TASK INPUTS START

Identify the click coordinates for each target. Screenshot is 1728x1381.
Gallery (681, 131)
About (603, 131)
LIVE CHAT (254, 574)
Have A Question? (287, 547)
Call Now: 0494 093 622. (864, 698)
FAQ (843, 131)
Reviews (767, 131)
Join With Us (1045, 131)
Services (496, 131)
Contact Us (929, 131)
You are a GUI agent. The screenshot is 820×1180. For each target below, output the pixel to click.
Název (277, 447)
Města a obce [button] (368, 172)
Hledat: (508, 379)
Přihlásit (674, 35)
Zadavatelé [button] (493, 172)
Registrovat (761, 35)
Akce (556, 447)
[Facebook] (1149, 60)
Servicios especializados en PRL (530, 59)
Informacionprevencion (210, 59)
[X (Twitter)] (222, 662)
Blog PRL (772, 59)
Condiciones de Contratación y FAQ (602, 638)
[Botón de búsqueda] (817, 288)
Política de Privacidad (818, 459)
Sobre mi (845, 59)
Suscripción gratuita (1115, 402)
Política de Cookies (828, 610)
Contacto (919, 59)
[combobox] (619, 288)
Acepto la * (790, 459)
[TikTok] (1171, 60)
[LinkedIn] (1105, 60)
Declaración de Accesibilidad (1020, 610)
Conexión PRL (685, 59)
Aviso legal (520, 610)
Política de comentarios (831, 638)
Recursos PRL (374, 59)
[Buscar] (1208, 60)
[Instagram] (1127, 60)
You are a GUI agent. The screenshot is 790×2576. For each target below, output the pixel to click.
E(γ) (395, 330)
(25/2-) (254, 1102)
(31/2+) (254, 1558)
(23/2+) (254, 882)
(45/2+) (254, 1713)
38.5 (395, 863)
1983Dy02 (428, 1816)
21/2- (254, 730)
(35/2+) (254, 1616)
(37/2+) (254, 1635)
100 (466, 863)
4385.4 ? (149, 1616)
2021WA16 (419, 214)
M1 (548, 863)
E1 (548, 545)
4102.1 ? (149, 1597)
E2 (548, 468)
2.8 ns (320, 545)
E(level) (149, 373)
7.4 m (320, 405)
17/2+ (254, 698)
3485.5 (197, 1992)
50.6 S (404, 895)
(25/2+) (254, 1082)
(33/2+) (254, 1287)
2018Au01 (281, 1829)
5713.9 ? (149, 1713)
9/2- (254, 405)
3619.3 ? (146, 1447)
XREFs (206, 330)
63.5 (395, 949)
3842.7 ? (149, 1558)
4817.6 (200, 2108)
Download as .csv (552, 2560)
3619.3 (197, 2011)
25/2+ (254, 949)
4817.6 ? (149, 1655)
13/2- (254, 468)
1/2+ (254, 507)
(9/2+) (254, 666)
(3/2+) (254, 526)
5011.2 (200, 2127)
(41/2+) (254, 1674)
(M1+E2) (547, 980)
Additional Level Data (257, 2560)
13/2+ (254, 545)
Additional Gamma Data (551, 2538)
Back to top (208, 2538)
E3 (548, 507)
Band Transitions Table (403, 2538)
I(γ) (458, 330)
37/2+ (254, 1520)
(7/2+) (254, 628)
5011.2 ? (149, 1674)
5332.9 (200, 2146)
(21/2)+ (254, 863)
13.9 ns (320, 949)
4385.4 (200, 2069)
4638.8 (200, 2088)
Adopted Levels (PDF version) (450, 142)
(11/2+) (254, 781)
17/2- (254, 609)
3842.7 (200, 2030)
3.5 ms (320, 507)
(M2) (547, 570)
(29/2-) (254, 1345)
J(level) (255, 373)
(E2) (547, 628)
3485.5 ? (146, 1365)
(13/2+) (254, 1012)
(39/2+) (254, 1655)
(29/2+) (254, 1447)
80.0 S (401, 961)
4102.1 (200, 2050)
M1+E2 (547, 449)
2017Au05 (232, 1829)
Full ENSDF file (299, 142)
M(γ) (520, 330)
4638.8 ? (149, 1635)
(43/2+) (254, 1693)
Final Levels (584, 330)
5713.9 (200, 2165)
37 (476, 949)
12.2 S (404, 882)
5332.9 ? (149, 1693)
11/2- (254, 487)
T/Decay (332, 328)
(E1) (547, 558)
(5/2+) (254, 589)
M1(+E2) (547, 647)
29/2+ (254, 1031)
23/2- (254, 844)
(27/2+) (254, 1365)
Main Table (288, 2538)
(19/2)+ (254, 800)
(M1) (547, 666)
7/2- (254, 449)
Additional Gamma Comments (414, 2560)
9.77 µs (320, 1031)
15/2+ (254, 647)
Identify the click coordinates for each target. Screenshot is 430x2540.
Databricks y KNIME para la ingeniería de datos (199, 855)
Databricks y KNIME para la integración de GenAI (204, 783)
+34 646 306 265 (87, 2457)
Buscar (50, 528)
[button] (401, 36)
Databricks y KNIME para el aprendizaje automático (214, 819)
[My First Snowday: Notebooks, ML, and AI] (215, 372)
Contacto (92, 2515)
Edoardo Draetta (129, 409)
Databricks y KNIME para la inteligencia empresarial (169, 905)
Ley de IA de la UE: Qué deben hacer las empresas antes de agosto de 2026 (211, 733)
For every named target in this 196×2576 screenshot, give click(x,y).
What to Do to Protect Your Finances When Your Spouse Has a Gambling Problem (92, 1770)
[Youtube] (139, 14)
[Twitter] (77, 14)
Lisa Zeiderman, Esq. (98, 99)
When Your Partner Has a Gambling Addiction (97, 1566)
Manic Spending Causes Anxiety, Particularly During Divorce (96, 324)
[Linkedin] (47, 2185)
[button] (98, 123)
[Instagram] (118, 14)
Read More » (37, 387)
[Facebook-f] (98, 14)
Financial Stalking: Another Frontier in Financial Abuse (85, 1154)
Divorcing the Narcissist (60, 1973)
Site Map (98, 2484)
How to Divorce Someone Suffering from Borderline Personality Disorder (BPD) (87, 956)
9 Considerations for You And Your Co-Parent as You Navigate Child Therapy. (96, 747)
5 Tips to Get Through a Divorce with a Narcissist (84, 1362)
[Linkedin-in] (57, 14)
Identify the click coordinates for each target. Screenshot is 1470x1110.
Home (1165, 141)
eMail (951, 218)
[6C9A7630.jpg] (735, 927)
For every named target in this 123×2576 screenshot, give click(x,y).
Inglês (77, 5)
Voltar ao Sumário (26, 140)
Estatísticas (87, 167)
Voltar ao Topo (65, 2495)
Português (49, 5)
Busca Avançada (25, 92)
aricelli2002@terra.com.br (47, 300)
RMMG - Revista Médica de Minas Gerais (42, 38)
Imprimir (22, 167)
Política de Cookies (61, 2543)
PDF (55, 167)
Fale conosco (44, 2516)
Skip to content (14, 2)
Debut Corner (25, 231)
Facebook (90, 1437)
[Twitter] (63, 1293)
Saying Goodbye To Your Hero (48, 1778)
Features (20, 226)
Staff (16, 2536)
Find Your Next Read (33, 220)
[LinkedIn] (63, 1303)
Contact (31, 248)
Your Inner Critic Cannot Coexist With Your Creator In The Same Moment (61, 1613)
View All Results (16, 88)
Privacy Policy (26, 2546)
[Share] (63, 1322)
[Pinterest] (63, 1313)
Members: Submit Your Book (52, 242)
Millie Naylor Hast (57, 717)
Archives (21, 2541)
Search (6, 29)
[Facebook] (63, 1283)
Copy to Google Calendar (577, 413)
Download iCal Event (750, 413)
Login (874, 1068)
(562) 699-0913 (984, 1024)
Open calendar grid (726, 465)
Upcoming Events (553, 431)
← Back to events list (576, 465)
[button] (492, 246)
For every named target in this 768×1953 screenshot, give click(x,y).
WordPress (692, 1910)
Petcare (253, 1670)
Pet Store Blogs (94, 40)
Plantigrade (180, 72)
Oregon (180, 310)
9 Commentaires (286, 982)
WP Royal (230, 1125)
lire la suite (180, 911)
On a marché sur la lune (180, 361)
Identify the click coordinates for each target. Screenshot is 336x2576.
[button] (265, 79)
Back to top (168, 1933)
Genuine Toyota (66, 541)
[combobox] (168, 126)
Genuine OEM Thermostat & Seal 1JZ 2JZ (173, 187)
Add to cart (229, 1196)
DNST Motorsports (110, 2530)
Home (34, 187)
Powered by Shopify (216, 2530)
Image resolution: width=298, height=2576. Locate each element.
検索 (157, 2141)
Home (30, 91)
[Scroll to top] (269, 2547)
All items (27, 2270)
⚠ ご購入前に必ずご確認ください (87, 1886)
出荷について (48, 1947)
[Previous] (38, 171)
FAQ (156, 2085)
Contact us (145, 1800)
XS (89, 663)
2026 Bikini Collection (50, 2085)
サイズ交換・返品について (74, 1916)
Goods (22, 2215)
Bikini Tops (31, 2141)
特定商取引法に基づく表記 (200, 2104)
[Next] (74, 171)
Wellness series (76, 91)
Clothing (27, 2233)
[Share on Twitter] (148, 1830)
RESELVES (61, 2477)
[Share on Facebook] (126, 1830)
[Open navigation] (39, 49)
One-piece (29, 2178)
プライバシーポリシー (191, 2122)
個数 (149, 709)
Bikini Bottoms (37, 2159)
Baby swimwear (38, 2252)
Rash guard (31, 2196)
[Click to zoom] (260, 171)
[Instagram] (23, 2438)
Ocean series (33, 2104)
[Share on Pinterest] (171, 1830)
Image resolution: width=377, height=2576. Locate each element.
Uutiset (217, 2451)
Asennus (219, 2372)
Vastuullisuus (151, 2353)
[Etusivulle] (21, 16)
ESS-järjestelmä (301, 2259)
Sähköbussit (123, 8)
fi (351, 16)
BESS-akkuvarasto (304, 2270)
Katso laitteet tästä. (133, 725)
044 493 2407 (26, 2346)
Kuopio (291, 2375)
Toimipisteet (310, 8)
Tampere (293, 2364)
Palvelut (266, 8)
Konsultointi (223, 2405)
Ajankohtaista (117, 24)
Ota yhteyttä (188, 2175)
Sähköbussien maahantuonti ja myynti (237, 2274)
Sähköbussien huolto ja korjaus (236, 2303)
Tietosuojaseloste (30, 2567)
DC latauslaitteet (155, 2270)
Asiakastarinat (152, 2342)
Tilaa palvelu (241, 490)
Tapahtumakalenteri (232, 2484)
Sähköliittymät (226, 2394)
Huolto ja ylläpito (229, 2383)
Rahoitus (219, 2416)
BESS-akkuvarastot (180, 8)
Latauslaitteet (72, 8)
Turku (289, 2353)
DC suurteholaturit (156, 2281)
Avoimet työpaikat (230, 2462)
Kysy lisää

TASK INPUTS END

— PROBLEM —
The answer is a count and nothing more: lines above that contain "below".

— REPLY TO THE EXERCISE —
2